The Man Who Fell to Earth (1976, Nicolas Roeg) ★★★ Roeg’s fragmented sci-fi drama follows an alien visitor (David Bowie) undone by human excess and corporate greed. The imagery is striking and the period aesthetics immaculate, with Roeg’s elliptical editing and Bowie’s otherworldly presence doing much of the heavy lifting. For all its ambition and atmosphere, it never quite coheres emotionally, feeling more fascinating in moments than as a whole.

A Real Young Girl (1976, Catherine Breillat) ★★★ An unsettling coming-of-age film that observes adolescent desire with an unflinching, confrontational gaze. Breillat refuses comfort, lingering on awkwardness, fantasy and physicality in ways that can feel deliberately provocative. More interesting than enjoyable, it’s a raw early statement of themes she would continue to explore.


Revisiting a Favourite:

Murder by Death (1976, Robert Moore) ★★★★ Eccentric Twain (Truman Capote) invites five legendary detectives to dinner and murder. A joyous spoof packed with performances from Peter Sellers, David Niven, Maggie Smith, Peter Falk, Elsa Lanchester and James Coco, with Alec Guinness lurking as the butler. Fab fun, endlessly quotable and still my favourite film of 1976.

Also Revisited:

The Slipper and the Rose (1976, Bryan Forbes) ★★★★

With cracking Sherman Brothers tunes, a witty script and charming leads (Gemma Craven and Richard Chamberlain), this remains a delightfully British, gently comic take on Cinderella.

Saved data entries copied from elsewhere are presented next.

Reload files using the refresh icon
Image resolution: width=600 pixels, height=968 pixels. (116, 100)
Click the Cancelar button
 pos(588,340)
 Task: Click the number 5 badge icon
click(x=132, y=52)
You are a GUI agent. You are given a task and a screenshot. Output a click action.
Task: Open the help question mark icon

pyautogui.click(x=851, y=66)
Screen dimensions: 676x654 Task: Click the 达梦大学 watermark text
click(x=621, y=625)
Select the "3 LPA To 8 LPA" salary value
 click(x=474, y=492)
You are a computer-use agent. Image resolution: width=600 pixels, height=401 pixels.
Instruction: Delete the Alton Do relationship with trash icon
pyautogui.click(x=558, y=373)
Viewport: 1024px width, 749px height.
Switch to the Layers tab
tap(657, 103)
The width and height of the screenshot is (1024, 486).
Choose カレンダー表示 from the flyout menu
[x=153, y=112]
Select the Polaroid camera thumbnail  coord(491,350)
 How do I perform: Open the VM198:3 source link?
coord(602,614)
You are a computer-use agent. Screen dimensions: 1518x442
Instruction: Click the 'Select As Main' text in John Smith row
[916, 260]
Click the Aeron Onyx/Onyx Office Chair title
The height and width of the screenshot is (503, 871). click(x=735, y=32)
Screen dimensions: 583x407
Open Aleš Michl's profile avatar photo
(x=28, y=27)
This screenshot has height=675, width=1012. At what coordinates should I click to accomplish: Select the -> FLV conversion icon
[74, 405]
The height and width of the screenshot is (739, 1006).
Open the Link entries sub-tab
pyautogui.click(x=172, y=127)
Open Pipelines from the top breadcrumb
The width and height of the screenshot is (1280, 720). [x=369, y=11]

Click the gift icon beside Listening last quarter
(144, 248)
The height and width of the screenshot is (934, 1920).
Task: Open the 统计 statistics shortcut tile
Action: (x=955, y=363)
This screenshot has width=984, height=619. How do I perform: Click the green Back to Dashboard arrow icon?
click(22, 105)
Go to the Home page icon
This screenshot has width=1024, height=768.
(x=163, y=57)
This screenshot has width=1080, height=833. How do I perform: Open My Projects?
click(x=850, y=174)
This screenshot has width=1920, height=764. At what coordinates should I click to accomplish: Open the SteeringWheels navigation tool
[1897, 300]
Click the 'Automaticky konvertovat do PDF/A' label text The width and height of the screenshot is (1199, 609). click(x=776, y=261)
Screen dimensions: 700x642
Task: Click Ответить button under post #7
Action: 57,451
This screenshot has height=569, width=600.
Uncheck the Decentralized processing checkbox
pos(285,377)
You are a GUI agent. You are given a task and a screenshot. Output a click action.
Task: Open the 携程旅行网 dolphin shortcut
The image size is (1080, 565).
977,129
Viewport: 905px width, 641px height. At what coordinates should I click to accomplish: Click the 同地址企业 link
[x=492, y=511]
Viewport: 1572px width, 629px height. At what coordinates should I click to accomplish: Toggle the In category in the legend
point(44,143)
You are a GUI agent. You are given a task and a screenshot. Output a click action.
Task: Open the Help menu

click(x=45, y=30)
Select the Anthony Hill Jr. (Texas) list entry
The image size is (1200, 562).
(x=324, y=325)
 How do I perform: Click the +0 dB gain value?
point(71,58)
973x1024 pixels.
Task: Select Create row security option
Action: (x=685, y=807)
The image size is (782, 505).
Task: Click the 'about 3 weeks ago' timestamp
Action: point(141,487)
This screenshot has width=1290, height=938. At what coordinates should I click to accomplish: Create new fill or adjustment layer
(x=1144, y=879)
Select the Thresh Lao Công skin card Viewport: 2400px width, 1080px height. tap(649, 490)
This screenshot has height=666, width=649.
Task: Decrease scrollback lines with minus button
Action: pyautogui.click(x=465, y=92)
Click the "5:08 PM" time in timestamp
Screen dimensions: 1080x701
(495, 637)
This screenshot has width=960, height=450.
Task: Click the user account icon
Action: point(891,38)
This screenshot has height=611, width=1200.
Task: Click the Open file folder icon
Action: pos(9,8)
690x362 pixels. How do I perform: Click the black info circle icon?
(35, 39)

Robin and Marian (1976, Richard Lester) ★★★★ Sean Connery and Audrey Hepburn reunite as ageing lovers in a reflective, elegiac take on the Robin Hood legend. More concerned with time, regret and reunion than heroics, it remains quietly moving and beautifully judged.

The Verdict:

None of the new-to-me films came close to unseating my long-standing favourites. Murder by Death, The Slipper and the Rose and Robin and Marian all retain a powerful pull, shaped by nostalgia, personal history and sheer rewatchability. If pressed, Murder by Death still takes it — just.

Bonus Shorts:

The Pleasure of Love in Iran / Plaisir d’amour en Iran (1976, Agnès Varda) ★★★½ A brief, beautiful film capturing fleeting romance and quiet observation in Tehran. Over almost as soon as it begins, it leaves you wanting more.


The Mathematician (1976, Stan Hayward) ★★ A slight, curious short that never quite develops beyond its central idea.